Dalam pandangan strategis, BRMS tengah berada dalam fase transformasi struktural. Perusahaan sedang melakukan upgrade pabrik CIL pertama di Poboya. Upgrade ini dilakukan dengan menaikkan kapasitas dari 500 ton per hari menjadi 2.000 ton per hari.

Adapun upgrade ditargetkan rampung pada paruh kedua 2026. Selama masa peningkatan kapasitas ini, pabrik tersebut tidak beroperasi penuh, sehingga volume produksi jangka pendek berkurang. 

Sebagai kompensasi, pabrik CIL kedua yang sudah beroperasi sejak pertengahan 2025 kini berkapasitas sekitar 4.500 ton per hari, menjadi penopang utama produksi sementara.

Yang lebih menarik, proyek tambang bawah tanah (underground mine) di Poboya, yang dikelola oleh PT Macmahon Indonesia, mulai menunjukkan kemajuan signifikan. Proyek tersebut diperkirakan akan mulai berproduksi pada pertengahan 2027. 

Saat itu, BRMS akan mulai memproses bijih emas dengan kadar jauh lebih tinggi, yakni 3,5–4,9 gram per ton, dibandingkan 1,5 gram per ton saat ini. Kombinasi antara peningkatan kapasitas pabrik dan eksploitasi bijih berkadar tinggi inilah yang menjadi alasan UOB menaikkan proyeksi produksi 2030. Kenaikan itu sebesar 27 persen dibandingkan estimasi sebelumnya, atau menjadi 246.000 ons emas.

Kinerja finansial BRMS kini memasuki jalur re-rating jangka panjang. Pendapatan diperkirakan melonjak dari USD237 juta pada 2025 menjadi USD361 juta pada 2027, dengan margin EBITDA yang menguat dari 38,2 persen menjadi 43,5 persen. 

Rasio Utang Terhadap Ekuitas Melambung

Namun di sisi lain, struktur biaya perusahaan akan lebih berat karena kenaikan beban bunga dan depresiasi akibat peningkatan aset tetap. Rasio utang terhadap ekuitas yang sebelumnya hanya 9 persen pada 2024, naik tajam menjadi 33,8 persen di 2025, dan diproyeksikan menembus 43,6 persen pada 2027. 

Artinya, ekspansi ambisius BRMS menuntut keseimbangan antara agresivitas investasi dan disiplin modal agar tidak menekan arus kas jangka menengah.

Secara valuasi, UOB Kay Hian tetap mempertahankan rekomendasi BUY untuk saham BRMS dengan target harga yang dinaikkan signifikan ke Rp1.080 per saham dari Rp610 sebelumnya. 
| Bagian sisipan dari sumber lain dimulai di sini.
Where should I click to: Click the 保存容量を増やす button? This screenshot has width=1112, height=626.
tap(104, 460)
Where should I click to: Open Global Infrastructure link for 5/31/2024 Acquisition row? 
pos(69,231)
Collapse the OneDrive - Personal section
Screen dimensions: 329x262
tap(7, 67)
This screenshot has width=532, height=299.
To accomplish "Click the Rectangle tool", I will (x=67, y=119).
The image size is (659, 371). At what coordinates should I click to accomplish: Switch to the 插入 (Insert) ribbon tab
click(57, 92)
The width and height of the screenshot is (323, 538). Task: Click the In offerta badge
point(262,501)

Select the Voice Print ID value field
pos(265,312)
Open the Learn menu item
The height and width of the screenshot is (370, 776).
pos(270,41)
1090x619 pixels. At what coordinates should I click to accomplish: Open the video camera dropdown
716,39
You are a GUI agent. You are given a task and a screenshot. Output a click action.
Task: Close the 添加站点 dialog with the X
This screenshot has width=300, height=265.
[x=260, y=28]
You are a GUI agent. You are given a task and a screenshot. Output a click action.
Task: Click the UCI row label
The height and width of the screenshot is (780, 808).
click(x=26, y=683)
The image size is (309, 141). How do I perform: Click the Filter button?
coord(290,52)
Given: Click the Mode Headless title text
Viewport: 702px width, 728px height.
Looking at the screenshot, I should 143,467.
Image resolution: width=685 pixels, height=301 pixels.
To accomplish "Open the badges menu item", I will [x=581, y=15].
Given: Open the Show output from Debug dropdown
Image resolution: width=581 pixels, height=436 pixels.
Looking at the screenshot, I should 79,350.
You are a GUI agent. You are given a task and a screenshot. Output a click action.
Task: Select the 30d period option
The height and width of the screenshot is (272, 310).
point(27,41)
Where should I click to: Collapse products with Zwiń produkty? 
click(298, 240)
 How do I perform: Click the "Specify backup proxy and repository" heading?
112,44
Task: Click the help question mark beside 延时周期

Valuasi ini merefleksikan rerating struktural terhadap prospek jangka panjang BRMS, yang kini dilihat bukan sekadar sebagai perusahaan tambang emas menengah, melainkan kandidat kuat untuk naik kelas menjadi pemain utama dalam siklus “dekade emas” komoditas logam mulia. 

Dengan kapitalisasi pasar sekitar USD8 miliar dan free float 32,85 persen, BRMS bahkan dipandang berpotensi masuk MSCI Indonesia Index, karena sudah mendekati ambang batas kapitalisasi terkecil konstituen indeks, yakni USD1,56 miliar.

Aktivitas Pushback bisa Tekan Volume Jangka Pendel

Meski masa depan BRMS terlihat cerah, proyeksi ini tidak tanpa risiko. Aktivitas pushback yang berkepanjangan bisa menekan volume jangka pendek. Di sini, keberhasilan ekspansi sangat bergantung pada ketepatan waktu penyelesaian proyek CIL serta kesiapan infrastruktur tambang bawah tanah.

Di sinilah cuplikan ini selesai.